* ASSIGNMENT *
Go through the data below and return each line where the string "poboczu" occurs.
START RECORDS
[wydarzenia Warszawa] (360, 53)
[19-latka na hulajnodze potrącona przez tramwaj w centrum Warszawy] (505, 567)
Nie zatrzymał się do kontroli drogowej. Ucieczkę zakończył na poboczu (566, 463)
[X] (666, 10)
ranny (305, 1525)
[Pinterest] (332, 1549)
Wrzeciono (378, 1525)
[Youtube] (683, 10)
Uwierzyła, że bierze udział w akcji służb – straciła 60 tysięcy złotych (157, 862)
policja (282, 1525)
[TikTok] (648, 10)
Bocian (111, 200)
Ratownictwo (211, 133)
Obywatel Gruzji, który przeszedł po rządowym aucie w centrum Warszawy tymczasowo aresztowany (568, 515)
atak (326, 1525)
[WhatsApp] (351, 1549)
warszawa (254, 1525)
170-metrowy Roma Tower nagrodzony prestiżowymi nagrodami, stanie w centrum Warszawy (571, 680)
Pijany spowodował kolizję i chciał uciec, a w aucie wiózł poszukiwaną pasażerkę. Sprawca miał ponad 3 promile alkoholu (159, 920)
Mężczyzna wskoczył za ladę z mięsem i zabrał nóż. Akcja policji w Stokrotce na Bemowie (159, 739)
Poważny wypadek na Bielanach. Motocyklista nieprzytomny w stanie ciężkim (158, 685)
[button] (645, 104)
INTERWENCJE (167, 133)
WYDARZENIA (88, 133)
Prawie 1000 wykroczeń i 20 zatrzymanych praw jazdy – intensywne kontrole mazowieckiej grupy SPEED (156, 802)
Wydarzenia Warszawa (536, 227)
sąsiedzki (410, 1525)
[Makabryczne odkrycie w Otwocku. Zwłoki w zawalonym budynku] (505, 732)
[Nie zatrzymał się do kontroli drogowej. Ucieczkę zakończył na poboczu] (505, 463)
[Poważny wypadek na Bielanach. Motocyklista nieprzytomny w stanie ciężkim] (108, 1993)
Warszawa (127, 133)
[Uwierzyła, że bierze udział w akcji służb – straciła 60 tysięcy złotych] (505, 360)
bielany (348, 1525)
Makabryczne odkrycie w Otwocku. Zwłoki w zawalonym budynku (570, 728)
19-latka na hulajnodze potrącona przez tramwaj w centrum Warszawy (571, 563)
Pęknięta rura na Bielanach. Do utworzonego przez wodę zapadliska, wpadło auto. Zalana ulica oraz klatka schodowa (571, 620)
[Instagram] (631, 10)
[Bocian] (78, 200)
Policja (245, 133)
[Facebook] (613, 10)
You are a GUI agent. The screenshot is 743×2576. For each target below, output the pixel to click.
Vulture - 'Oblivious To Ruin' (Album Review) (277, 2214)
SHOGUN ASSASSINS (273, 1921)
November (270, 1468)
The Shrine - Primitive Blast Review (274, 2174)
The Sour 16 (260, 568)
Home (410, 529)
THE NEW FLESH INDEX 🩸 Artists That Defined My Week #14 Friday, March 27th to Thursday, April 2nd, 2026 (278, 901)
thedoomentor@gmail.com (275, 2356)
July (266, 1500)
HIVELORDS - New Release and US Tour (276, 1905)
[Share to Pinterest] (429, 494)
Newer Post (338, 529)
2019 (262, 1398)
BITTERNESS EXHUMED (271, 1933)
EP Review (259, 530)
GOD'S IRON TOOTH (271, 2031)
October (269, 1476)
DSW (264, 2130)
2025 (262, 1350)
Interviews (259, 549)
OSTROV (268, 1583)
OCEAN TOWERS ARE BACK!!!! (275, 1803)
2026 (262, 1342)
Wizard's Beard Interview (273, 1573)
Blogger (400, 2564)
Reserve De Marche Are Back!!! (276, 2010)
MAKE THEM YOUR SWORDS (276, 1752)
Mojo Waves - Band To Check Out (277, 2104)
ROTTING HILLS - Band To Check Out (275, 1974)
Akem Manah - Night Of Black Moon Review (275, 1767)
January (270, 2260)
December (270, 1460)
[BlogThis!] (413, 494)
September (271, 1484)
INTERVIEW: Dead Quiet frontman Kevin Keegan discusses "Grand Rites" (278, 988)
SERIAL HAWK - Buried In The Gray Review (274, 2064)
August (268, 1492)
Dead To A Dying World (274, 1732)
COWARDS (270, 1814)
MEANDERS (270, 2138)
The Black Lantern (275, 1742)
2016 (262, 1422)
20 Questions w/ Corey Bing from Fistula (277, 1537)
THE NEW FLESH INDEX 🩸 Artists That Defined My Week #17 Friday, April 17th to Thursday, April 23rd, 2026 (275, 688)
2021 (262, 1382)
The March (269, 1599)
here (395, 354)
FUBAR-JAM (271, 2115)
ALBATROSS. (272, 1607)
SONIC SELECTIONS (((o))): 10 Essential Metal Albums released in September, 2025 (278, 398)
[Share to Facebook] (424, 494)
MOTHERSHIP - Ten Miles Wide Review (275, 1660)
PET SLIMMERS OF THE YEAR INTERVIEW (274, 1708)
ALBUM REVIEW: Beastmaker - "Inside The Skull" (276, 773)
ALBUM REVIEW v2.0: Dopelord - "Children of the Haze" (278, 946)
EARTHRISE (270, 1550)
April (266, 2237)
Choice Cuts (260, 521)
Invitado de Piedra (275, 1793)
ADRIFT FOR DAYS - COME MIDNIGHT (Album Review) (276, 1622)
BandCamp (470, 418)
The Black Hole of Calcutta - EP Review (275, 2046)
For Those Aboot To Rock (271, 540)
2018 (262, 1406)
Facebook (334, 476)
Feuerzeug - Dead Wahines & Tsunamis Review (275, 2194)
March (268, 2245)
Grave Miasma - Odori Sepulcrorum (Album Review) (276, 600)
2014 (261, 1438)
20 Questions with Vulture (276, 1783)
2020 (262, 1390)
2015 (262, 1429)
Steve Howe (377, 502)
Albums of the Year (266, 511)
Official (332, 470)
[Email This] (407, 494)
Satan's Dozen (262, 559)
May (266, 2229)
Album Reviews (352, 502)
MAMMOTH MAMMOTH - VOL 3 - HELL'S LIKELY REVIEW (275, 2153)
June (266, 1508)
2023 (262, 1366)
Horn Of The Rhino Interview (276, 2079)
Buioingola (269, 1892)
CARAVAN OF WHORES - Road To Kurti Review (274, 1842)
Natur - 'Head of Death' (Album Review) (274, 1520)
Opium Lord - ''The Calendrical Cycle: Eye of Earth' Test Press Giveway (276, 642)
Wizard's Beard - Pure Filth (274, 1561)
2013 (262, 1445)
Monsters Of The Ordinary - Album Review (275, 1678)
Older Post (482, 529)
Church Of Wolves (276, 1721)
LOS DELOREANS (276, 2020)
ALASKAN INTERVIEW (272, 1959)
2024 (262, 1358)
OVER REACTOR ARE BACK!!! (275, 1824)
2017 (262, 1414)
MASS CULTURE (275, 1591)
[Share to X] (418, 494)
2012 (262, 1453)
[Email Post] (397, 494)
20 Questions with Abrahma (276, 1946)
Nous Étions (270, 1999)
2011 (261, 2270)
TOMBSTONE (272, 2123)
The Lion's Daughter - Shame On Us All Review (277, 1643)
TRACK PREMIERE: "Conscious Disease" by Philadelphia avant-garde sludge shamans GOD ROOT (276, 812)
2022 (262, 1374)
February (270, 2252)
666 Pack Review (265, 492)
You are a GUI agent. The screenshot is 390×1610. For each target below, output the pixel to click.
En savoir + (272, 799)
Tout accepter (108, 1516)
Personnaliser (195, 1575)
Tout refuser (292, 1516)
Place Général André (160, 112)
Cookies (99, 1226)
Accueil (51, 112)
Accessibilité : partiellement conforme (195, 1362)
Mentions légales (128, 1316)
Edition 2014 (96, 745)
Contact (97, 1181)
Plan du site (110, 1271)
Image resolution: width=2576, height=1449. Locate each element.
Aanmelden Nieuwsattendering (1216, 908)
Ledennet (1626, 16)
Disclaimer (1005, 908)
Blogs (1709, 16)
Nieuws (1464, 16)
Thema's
END RECORDS
* EXERCISE OUTPUT *
Nie zatrzymał się do kontroli drogowej. Ucieczkę zakończył na poboczu (566, 463)
[Nie zatrzymał się do kontroli drogowej. Ucieczkę zakończył na poboczu] (505, 463)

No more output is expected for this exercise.